Since those dark days, it seems the industry has swung far to the other side of overly constraining what vendors are allowed to do. Some by direct pressure, and som by indirect industry “standard” pressure. So came the age of interoperability and standards. 

I am not saying that all standards are bad or unnecessary. In my own experience as a hardware developer I can attest to the number of meetings I sat in on where we had to provide features or implement to a standard purely because it was a standard and part of the customer bases checklist. By the way, let me just share that often times standards are not birthed from the womb of altruistic collective technical good. Often times, these standards are the result of a scrum amongst concerned vendors all pushing to get their 2 cents in so as to ease their road to production and profit, sometimes at the expense of others.I know, I know, as I write this, I am changing my place on our sofa so as to provide a moving target for the lightening bolt which I anticipate is headed my way.

How about this mental exercise: What if, in an alternative technology world, the customer specified a problem for which they needed a solution AND articulated that problem in way which allowed the vendor as much room as possible to innovate. In this fictional world, said customer would have already determined that “industry standard” solutions may not be the best fit.

What if this “fictional” customer did care about the system solution’s ability to solve the computing needs in service to their customers, it’s ability to scale in capacity so as to accommodate business growth, it’s reliability, and of course a competitive price.

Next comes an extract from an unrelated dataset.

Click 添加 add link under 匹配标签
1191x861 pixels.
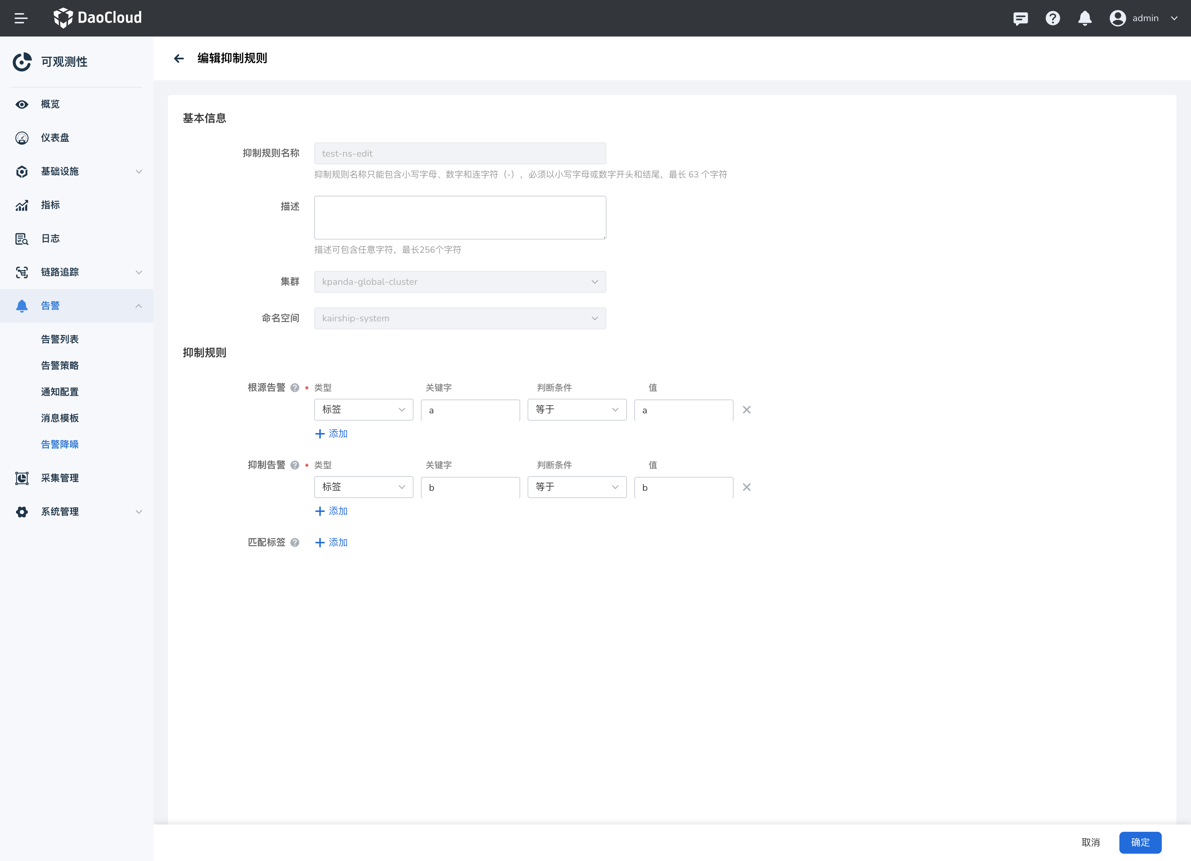tap(330, 542)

Oracle’s line of engineered systems is a step in the right direction to address all that has been described above. These systems  come pre-integrated (whatever, folks in the integrated space hate for me to say bundled) with hardware and software matched to yield superior performance and efficiencies (my words not any of the vendors). This is a throwback to the heyday of proprietary system, and there is nothing wrong with proprietary as long as it is not abused. Such systems might even foster authentic and collaborative customer/provider relationships.

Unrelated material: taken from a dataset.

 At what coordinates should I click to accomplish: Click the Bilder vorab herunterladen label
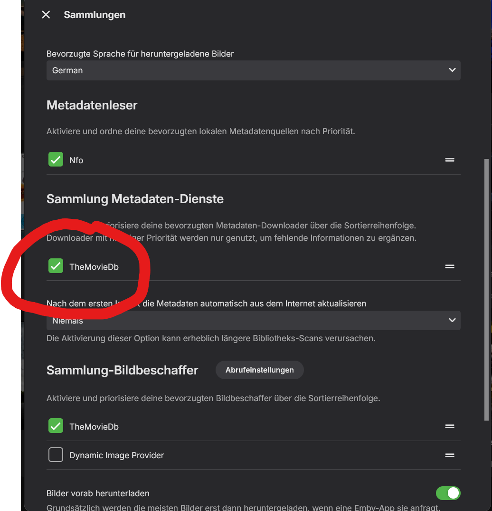coord(98,493)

One could imagine extrapolating forward to a  time where all sorts of exotic computing, network and storage technologies are more easily brought to the service of customers.Product roadmaps might even become more interesting and compelling as opposed to the the current insomnia they tend to cure.

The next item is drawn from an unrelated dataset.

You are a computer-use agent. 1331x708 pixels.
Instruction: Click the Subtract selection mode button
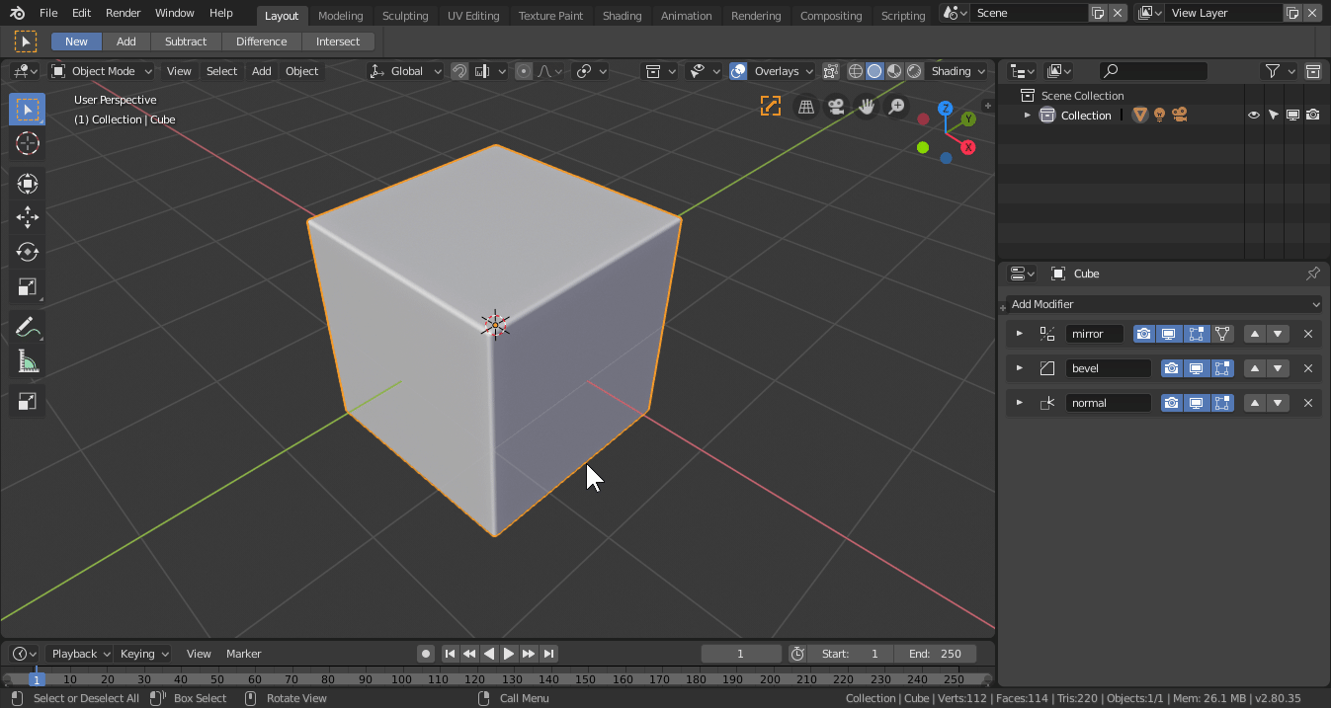click(x=186, y=41)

By one estimate, 2Q 2013 saw the integrated system/platform market at a $1.3B revenue level. Where I come from, that’s real money. Granted, this market sector is still relatively young.Nonetheless it does point to a potential new synergy between customer and provider, one that may be less enamored with clock cycle speeds and gigabits.One that is more concerned with the revenue a technology play may help them realize.

In this brave new world of integrated or engineered system providers, or at least those with real engineering staffs, have an opportunity to  build truly innovative or, dare I use that already hackneyed cliche; disruptive products. It could very well be that this  new class of “engineered” or “integrated” systems might just be the ticket for enabling that talent to do some really great work.

Forrester  asserts that we are entering “The Age of the Customer”.That may well be true, perhaps that assertion should be expanded to read “The age of the customer/technology provider relationship”.  Such an extension might help to encourage the customer to re-evaluate their willingness to support, and prosper from real substantive innovation in parthernship with their vendor of choice.